Palestinian officials expressed disappointment at the present pace of talks with their Israeli counterparts and insisted there hasn't been any breakthrough in contacts they have held since last Sunday meeting between PLO Executive Committee member Abu Mazen and Israeli defense minister Yitzhak Mordechai.

Official sources in Gaza said Israel made no serious proposals over the past few days and instead embarked on repeating the old proposals that had already been rejected by the Palestinians at the time. But in order not to be blamed for the breakdown in talks, Palestinian negotiators said they would continue meeting their Israeli counterparts till the end of Wednesday, the day that forms the end of the US ultimatum to the two sides to try and negotiate directly their differences.

Israel, Palestinian officials stressed, has refused to discuss the US ideas that Washington presented some six months ago and tried to impose a new agenda on the last few days meetings. President Yasser Arafat who returned from Cairo after a brief meeting with President Hosni Mubarak told reporters that the meetings with the Israelis "did not achieve any substantial results that can give hope to improve the situation." "On the contrary, the Israelis are still repeating the previous statements." Arafat's advisor Nabil Abu Rudeineh described the Israeli proposals as not bringing anything new, which proves that Israelis still reject the US initiative. Abu Rudeineh said the Palestinian government would report to the US on the outcome of the meetings by the end of Wednesday. Colonel Mohammed Dahlan, head of the preventive security in the Gaza Strip and a participant in the talks with the Israelis, confirmed that no progress was achieved at all. He said the Israelis brought up new ideas and tried to evade from the US initiative.

Meanwhile, Israel seemed to be on the verge of a political volcano with intensive consultations among most of the Knesset factions. Prime minister Benyamin Netanyahu gave an interview to Israel's Channel One television on Tuesday night in which he confirmed his intention to carry out the second phase redeployment of his troops in the West Bank if the Palestinians accepted his conditions. But the general assessment is that Netanyahu is neither willing nor capable of implementing the withdrawal because of the tough opposition he is facing within the cabinet and the Knesset as well. Threats of resignation from the government and of toppling the government were issued from all directions and Netanyahu found that the only thing he could do is wait until the Knesset summer recess starts next Thursday. Until the end of this recess in mid-October, Netanyahu believes he will have a quiet break to think of his future steps.

Amid calls to bring down his government either ways, Netanyahu may finally decide to go ahead with the redeployment of his troops and thus portray himself as a peacemaker. At the moment he enjoys the support of part of his Likud Party, of the Third Way coalition members and of at least 15 opposition Labor Party members who have advocated supporting Netanyahu with a safety net that would prevent his fall. Former party leader Shimon Peres and some of his close supporters side with a safety net to Netanyahu. This issue was seemingly one of the issues Peres raised in his meeting with President Arafat in Gaza on Wednesday. Leading members of the Labor have evaluated a probability in which they might have to join Netanyahu, either in a format of a national unity government or in the shape of support from the outside.

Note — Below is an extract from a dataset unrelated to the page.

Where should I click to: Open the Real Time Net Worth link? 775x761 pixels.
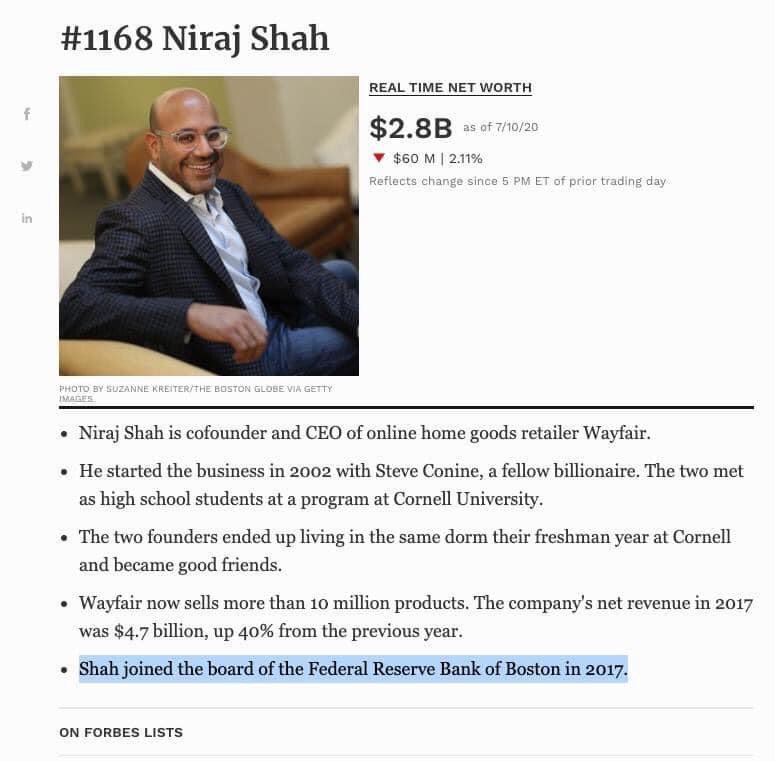(x=450, y=88)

Who is threatening what? The Third Way announced that it would decide on its next moves only next week, but the position it has secretly agreed upon is that if Netanyahu did not decide on a withdrawal by next week, the party would leave the government and call for the dissolution of the Knesset. Party leader Avigdor Kahalani, who is also the police minister, said his party accept any further waste of time and declared that he was not influenced by reports of secret deals between Netanyahu and Syria on the future of the Golan Heights. National infrastructure minister Ariel Sharon, currently on a visit to China, was the one who broke the story of those alleged secret contacts with Syria. He warned the Third Way that their support for a second redeployment in the West Bank would serve Netanyahu in his future steps on the Golan "since he has already started his secret talks on the withdrawal from all of the Golan Heights." Ex-members of the Labor party, headed by Kahalani who opposed any Israeli compromise on the Golan Heights, had formed their Third Way independently before the last elections. Their opposition to the Labor line on the Golan Heights brought them closer to Netanyahu, only to find out that they were still at odds with the Likud prime minister over the West Bank, where their position does not differ that much from the Labor's.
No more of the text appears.